__WRITTEN TASKS__.
A – In the passage on Informix table scans, which two configuration parameters must be set to make good use of reading the next data page ahead?
B – Say whether each statement agrees with the passage on Informix table scans, and back each yes or no with the deciding words quoted from it: (i) The optimizer weighs the costs of sorting when judging a query. (ii) Once a page is in a memory buffer, later requests for data on it still have to go to disk. (iii) Consecutive rows sit in consecutive disk locations when tables have few extents.
C – Continue the passage on Informix table scans, starting right after its last sentence.

--- EXTRACT ---

The optimizer will compare the cost of each method to determine the best one to use. It will evaluate all aspects of the costs to perform the query, such as the number of disk I/O operations required, the number of rows that would be retrieved, the costs of sorting, and so forth.

The costs of table scans can be fairly low if the data in the table is clustered or if it is in physical order. When the first row on a disk page is requested, the disk page is read into a buffer page in memory. The next time the data on that page is requested, it need not be read from disk again. Requests for subsequent rows on that page are filled from the buffer until all the rows on that page are processed. When one page is exhausted, the page for the next set of rows must be read in.

To speed up the process, Informix has the ability to read the next data page into memory when the first one is still in the memory. To use this ability effectively, two parameters, RA_PAGES and RA_THRESHOLD, must be properly set in the configuration file. For details how to set up those parameters, refer to IBM Informix Dynamic Server Administrator's Guide, Version 9.4. If tables in your database have few extents, the disk pages of consecutive rows are placed in consecutive locations on the disk, and the disk access arm doesn't have to move too much when reading data pages. Moreover, the costs for latency will also be low.

--- RECORDED DATA ---

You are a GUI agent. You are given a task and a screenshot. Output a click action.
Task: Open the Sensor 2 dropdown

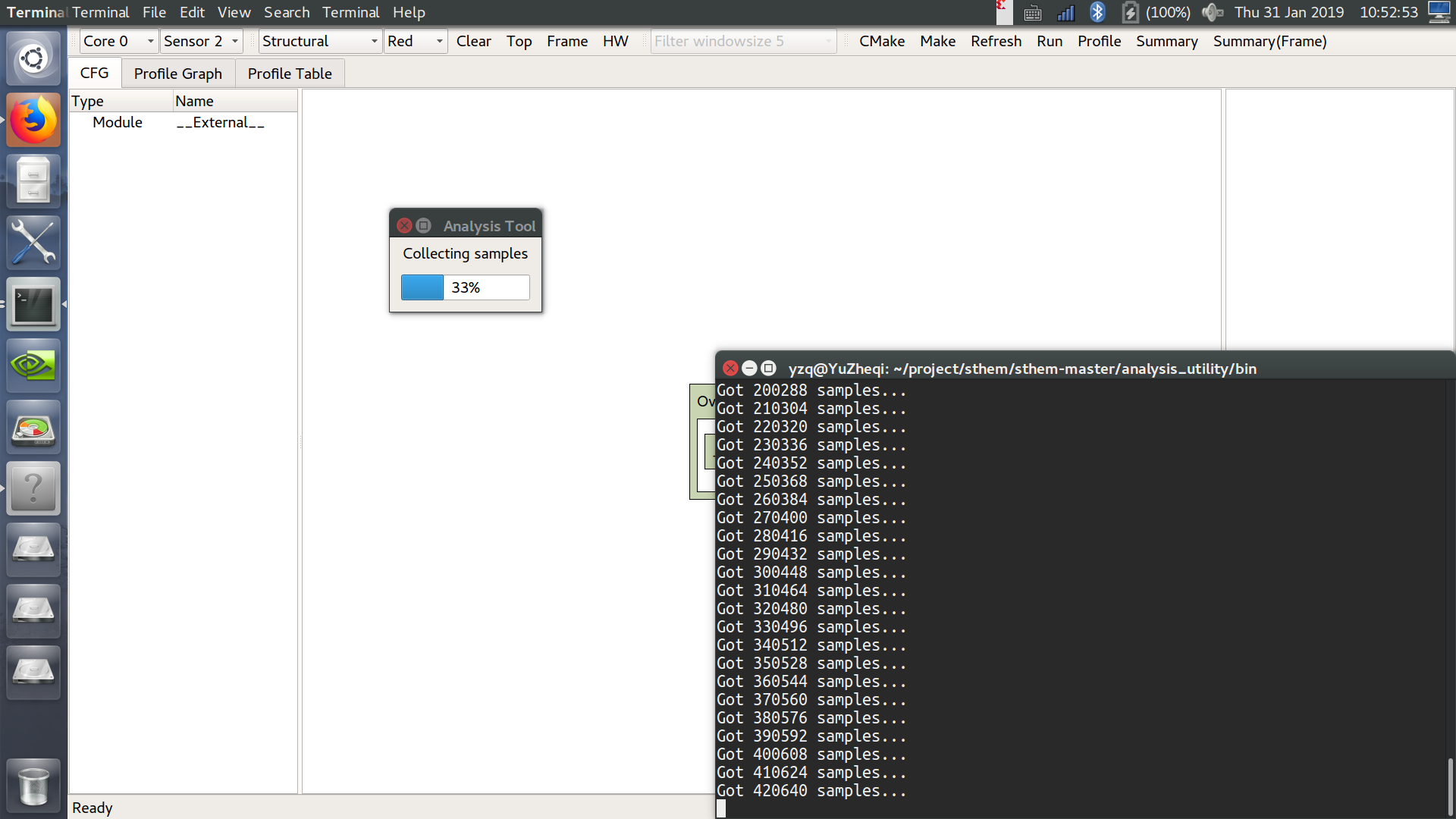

---

__ANSWERS TO THE TASKS__.
A – RA_PAGES and RA_THRESHOLD.

B –
(i) Yes: "the costs of sorting"
(ii) No: "it need not be read from disk again"
(iii) Yes: "If tables in your database have few extents, the disk pages of consecutive rows are placed in consecutive locations on the disk"

C –
For small tables (with 1,000 or fewer rows), the cost of a table scan are not too expensive, especially when the table is used repeatedly in your SQL or application and thus stays completely in memory. Actually, a table scan of an in-memory table is much faster than searching the same table through an index, especially with the Informix light scan mechanism. But if a table has 100,000 or more rows, repeated sequential scans are deadly to performance. You may need to think of adding indexes to the table and use them as a way of accessing data from the table.

In reality, except for clustered tables, data in almost all tables will not be in order. This is true for systems with heavy transactions such as banking systems. In this case, a table scan is very expensive, because the Informix engine has to access data randomly. Disk I/O costs are higher when the rows of a table are read in a sequence unrelated to their physical order on disk. Because the pages are not read sequentially from the disk, both seek and rotational delays occur before each page can be read. As a result, the disk access time is much longer when reading data in random order than when reading in sequential order. A better approach is to use the key-index scan.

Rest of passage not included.